Estimating the PSF of our OSEM PET brain images from a point source OSEM reconstruction is not the most reliable way to estimate PSF and deconvolutions can be negatively effected by incorrerct PSF estimations (especially over estimations).

This gives us an opportunity to do some investigations on this topic. Some questions:

1. How does changing the PSF effect our deconvolved images (this can be done with RL or one of the algorithms with regularisation)
2. Can you use SIRF/CIL to code a better way to estimate the PSF?

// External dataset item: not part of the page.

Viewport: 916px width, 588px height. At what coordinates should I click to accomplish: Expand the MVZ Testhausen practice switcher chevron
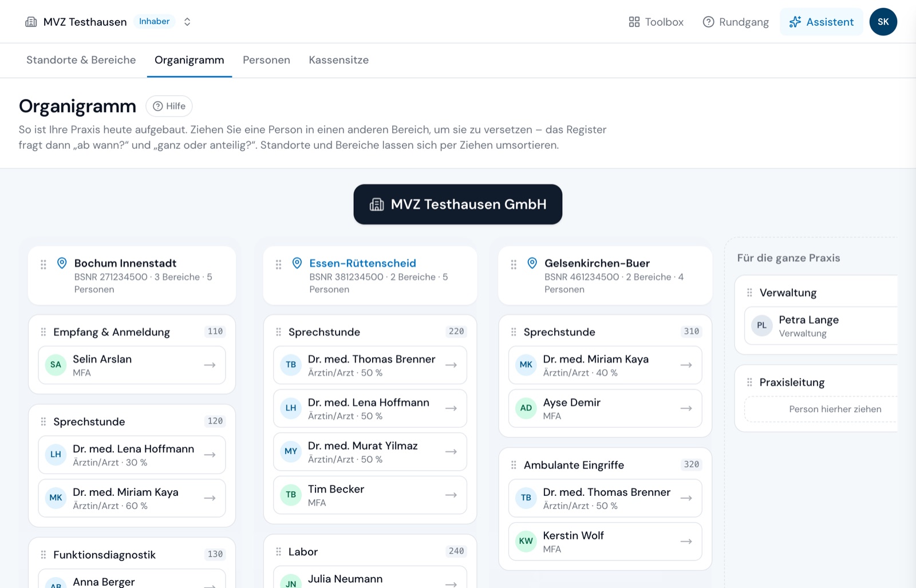tap(187, 22)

If you'd like, spend some time on these questions here. If not, we'll move on to regularisation

Some recommended papers are: 

On PSF estimation techniques:
- [On the assessment of spatial resolution of PET systems with iterative image reconstruction](https://doi.org/10.1088/0031-9155/61/5/n193), Gong et al. 
- [Reducing between scanner differences in multi-center PET studies](https://doi.org/10.1016%2Fj.neuroimage.2009.01.057), Joshi et al.

On the dangers of incorrect PSF estimation
- [Resolution modeling in PET imaging: Theory, practice, benefits, and pitfalls](https://doi.org/10.1118/1.4800806), Rahmim et al.

We have achieved some reasonable image sharpening but can see that, even after only 50 iterations, we're starting to get a lot of noise amplification. Fortunately we know how to fix that... regularisation!

## Regularised Deconvolution

In the second half of this notebook, we'll look at a few techniques to suppress the noise amplification that we have seen with RL.

Firstly, we'll lay out a quick skeleton for a reconstruction using PDHG of total variation (TV) regularised deconvolution. If you need some help, there's a good example notebook [here](https://github.com/TomographicImaging/CIL-Demos/blob/main/demos/2_Iterative/03_PDHG.ipynb)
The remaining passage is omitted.